DATASET:
--

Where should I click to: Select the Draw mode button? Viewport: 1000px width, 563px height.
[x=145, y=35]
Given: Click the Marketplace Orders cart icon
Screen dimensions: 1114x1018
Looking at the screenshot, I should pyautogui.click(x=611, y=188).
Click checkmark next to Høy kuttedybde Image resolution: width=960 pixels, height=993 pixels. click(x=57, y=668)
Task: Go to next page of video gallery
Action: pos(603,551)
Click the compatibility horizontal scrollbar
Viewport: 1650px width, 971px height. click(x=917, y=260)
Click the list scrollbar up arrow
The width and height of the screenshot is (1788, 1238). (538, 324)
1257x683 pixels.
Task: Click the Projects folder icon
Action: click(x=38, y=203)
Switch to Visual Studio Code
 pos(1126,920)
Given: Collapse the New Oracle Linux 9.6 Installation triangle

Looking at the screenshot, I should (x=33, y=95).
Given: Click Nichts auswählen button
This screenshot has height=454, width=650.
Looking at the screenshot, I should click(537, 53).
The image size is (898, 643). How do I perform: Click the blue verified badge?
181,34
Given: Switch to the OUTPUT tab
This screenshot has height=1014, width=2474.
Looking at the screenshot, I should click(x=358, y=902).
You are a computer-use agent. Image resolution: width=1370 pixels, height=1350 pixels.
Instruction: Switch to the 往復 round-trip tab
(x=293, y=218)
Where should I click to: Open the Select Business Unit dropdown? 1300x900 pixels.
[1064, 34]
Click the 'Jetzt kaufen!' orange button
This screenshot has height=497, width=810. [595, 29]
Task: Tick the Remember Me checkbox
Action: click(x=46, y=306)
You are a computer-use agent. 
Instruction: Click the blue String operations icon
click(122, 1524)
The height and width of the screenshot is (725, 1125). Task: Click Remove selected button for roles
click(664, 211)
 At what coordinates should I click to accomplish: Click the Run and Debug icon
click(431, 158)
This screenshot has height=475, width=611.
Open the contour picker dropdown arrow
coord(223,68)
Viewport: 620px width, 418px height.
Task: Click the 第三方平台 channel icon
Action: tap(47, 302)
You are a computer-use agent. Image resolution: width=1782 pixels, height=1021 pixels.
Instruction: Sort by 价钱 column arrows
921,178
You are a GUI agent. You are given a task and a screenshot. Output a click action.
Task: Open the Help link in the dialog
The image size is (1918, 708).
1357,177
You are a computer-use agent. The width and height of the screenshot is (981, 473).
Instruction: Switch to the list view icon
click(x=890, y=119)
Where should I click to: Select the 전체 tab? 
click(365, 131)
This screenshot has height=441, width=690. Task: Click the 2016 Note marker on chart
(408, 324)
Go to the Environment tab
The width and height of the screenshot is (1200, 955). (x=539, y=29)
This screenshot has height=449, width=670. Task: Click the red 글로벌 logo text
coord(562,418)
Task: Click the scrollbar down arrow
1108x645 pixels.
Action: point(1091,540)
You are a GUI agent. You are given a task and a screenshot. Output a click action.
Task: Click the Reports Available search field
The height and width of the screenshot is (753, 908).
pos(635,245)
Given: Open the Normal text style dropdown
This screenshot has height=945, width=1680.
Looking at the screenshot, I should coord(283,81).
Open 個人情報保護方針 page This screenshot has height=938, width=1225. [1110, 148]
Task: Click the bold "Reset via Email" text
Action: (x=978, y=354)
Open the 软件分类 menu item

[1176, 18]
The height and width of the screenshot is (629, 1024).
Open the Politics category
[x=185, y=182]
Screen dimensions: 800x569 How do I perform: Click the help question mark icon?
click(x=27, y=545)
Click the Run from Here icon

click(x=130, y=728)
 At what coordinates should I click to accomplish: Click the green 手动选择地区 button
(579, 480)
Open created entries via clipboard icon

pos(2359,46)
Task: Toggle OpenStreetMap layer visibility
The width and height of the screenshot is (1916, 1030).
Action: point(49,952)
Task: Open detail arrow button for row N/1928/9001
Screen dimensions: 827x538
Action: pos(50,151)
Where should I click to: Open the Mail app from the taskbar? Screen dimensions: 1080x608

--

DIRECTIONS FOR THIS TASK:
Change "Politics" to "Sports" throughout the lines above and write them out again, keeping everything else the same.

SOLUTION:
Where should I click to: Select the Draw mode button? Viewport: 1000px width, 563px height.
[x=145, y=35]
Given: Click the Marketplace Orders cart icon
Screen dimensions: 1114x1018
Looking at the screenshot, I should pyautogui.click(x=611, y=188).
Click checkmark next to Høy kuttedybde Image resolution: width=960 pixels, height=993 pixels. click(x=57, y=668)
Task: Go to next page of video gallery
Action: pos(603,551)
Click the compatibility horizontal scrollbar
Viewport: 1650px width, 971px height. click(x=917, y=260)
Click the list scrollbar up arrow
The width and height of the screenshot is (1788, 1238). (538, 324)
1257x683 pixels.
Task: Click the Projects folder icon
Action: click(x=38, y=203)
Switch to Visual Studio Code
 pos(1126,920)
Given: Collapse the New Oracle Linux 9.6 Installation triangle

Looking at the screenshot, I should (x=33, y=95).
Given: Click Nichts auswählen button
This screenshot has height=454, width=650.
Looking at the screenshot, I should click(537, 53).
The image size is (898, 643). How do I perform: Click the blue verified badge?
181,34
Given: Switch to the OUTPUT tab
This screenshot has height=1014, width=2474.
Looking at the screenshot, I should click(x=358, y=902).
You are a computer-use agent. Image resolution: width=1370 pixels, height=1350 pixels.
Instruction: Switch to the 往復 round-trip tab
(x=293, y=218)
Where should I click to: Open the Select Business Unit dropdown? 1300x900 pixels.
[1064, 34]
Click the 'Jetzt kaufen!' orange button
This screenshot has height=497, width=810. [595, 29]
Task: Tick the Remember Me checkbox
Action: click(x=46, y=306)
You are a computer-use agent. 
Instruction: Click the blue String operations icon
click(122, 1524)
The height and width of the screenshot is (725, 1125). Task: Click Remove selected button for roles
click(664, 211)
 At what coordinates should I click to accomplish: Click the Run and Debug icon
click(431, 158)
This screenshot has height=475, width=611.
Open the contour picker dropdown arrow
coord(223,68)
Viewport: 620px width, 418px height.
Task: Click the 第三方平台 channel icon
Action: tap(47, 302)
You are a computer-use agent. Image resolution: width=1782 pixels, height=1021 pixels.
Instruction: Sort by 价钱 column arrows
921,178
You are a GUI agent. You are given a task and a screenshot. Output a click action.
Task: Open the Help link in the dialog
The image size is (1918, 708).
1357,177
You are a computer-use agent. The width and height of the screenshot is (981, 473).
Instruction: Switch to the list view icon
click(x=890, y=119)
Where should I click to: Select the 전체 tab? 
click(365, 131)
This screenshot has height=441, width=690. Task: Click the 2016 Note marker on chart
(408, 324)
Go to the Environment tab
The width and height of the screenshot is (1200, 955). (x=539, y=29)
This screenshot has height=449, width=670. Task: Click the red 글로벌 logo text
coord(562,418)
Task: Click the scrollbar down arrow
1108x645 pixels.
Action: point(1091,540)
You are a GUI agent. You are given a task and a screenshot. Output a click action.
Task: Click the Reports Available search field
The height and width of the screenshot is (753, 908).
pos(635,245)
Given: Open the Normal text style dropdown
This screenshot has height=945, width=1680.
Looking at the screenshot, I should coord(283,81).
Open 個人情報保護方針 page This screenshot has height=938, width=1225. [1110, 148]
Task: Click the bold "Reset via Email" text
Action: (x=978, y=354)
Open the 软件分类 menu item

[1176, 18]
The height and width of the screenshot is (629, 1024).
Open the Sports category
[x=185, y=182]
Screen dimensions: 800x569 How do I perform: Click the help question mark icon?
click(x=27, y=545)
Click the Run from Here icon

click(x=130, y=728)
 At what coordinates should I click to accomplish: Click the green 手动选择地区 button
(579, 480)
Open created entries via clipboard icon

pos(2359,46)
Task: Toggle OpenStreetMap layer visibility
The width and height of the screenshot is (1916, 1030).
Action: point(49,952)
Task: Open detail arrow button for row N/1928/9001
Screen dimensions: 827x538
Action: pos(50,151)
Where should I click to: Open the Mail app from the taskbar? Screen dimensions: 1080x608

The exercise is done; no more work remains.